Di hadapan majelis hakim, pihak pembela menggambarkan proses hukum ini sebagai ujian bagi “timbangan Dewi Keadilan”. Mereka berharap agar hakim tidak hanya melihat perkara dari sisi formalitas hukum, tetapi juga mempertimbangkan niat, proses, dan bukti nyata yang menunjukkan bahwa terdakwa tidak pernah berniat menipu. Menurut tim pembela, Dewi Keadilan dengan matanya yang tertutup melambangkan kejujuran dalam menimbang perkara tanpa keberpihakan, sementara timbangan di tangannya menjadi simbol keseimbangan antara fakta hukum dan nurani.
Melalui duplik yang dibacakan, Darsono, S.H., bersama Vieko Meliska Putra Mahangga, S.H., memohon agar majelis hakim menegakkan keadilan sebagaimana filosofi Dewi Keadilan—yang tidak menilai dari bisikan kekuasaan atau tekanan emosi, melainkan dari keseimbangan bukti dan kebenaran.
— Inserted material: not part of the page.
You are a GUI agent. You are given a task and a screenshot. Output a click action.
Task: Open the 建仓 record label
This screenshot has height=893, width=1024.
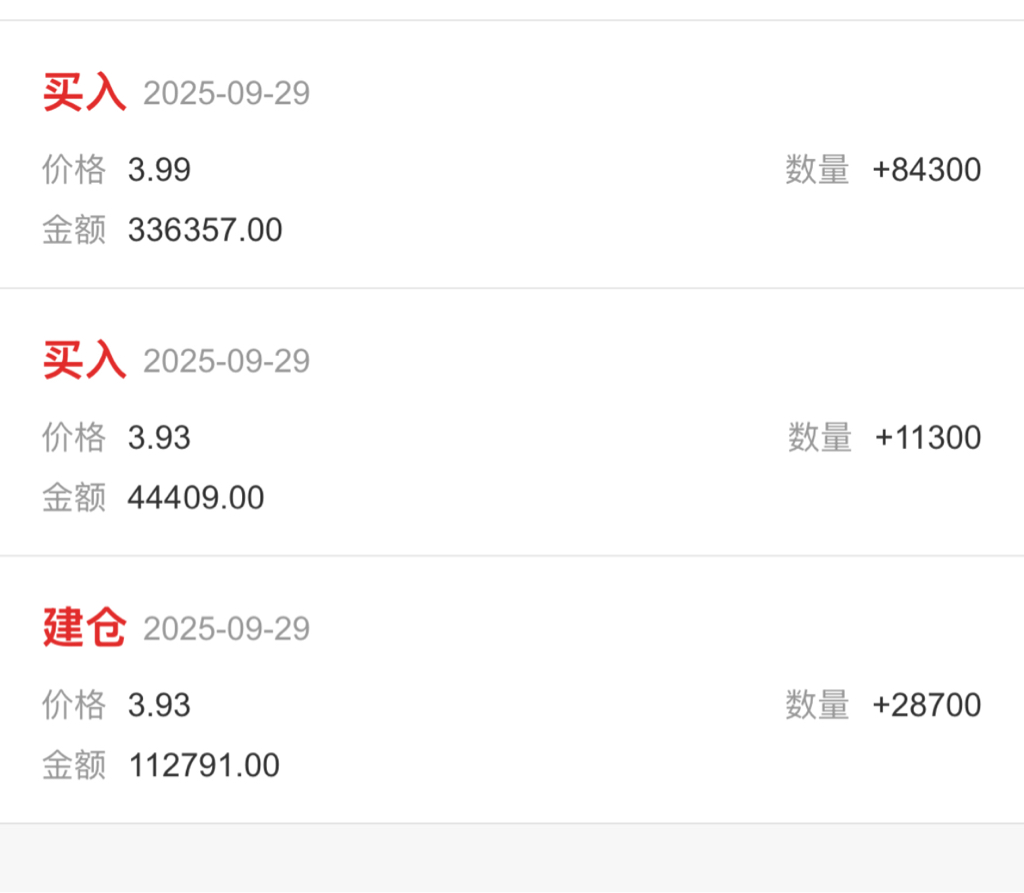click(x=84, y=628)
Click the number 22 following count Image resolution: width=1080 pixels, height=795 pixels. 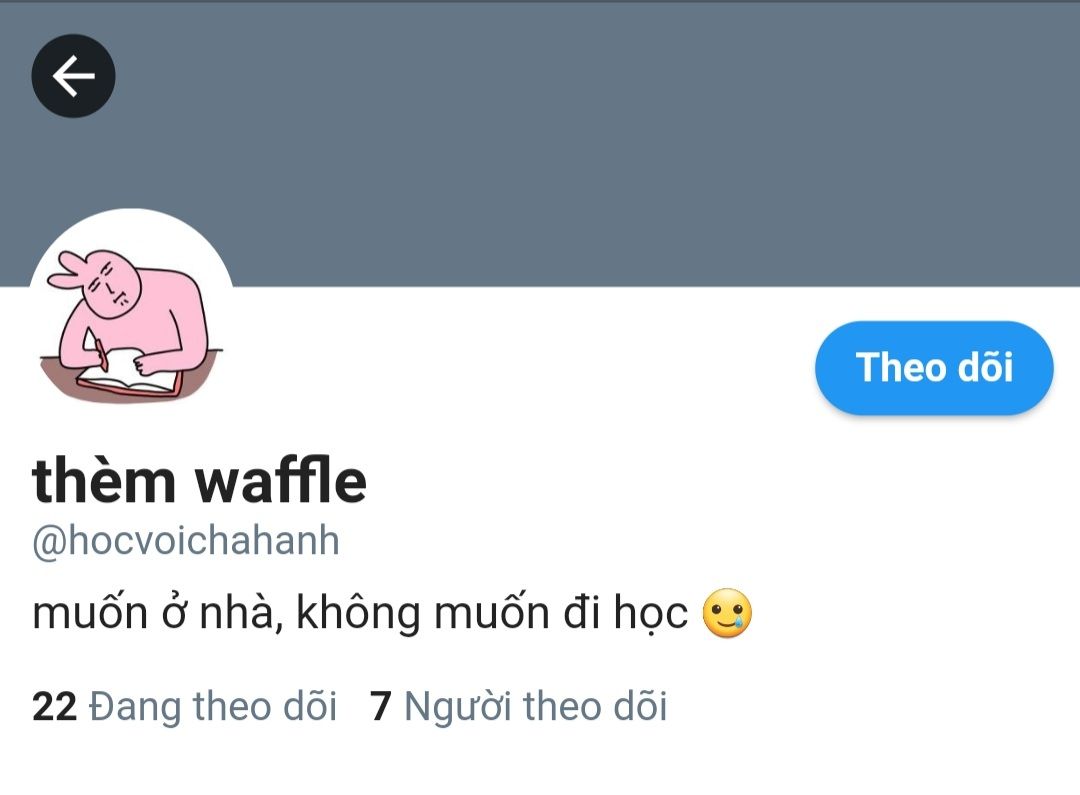(54, 706)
Mereka menutup pembelaan dengan harapan agar putusan yang akan dijatuhkan benar-benar mencerminkan keadilan sejati bagi terdakwa Anifah binti Pirna.
Dalam wawancara usai sidang, Darsono mengatakan, “Dari total investasi sebesar Rp3,1 miliar, sudah ada sekitar Rp1,2 miliar yang masuk sebagai bagi hasil usaha dan atau pengembalian pokok investasi.”
Ia menambahkan, “Ada jaminan, bahkan dua jaminan sertifikat tanah. Salah satunya seluas satu hektar yang berada di Desa Sidomukti, tepat di pinggir jalan raya kawasan industri.”
Lebih lanjut, Darsono menegaskan, “Penetapan tersangka dilakukan ketika kontrak kerja sama sebenarnya belum jatuh tempo.” (*)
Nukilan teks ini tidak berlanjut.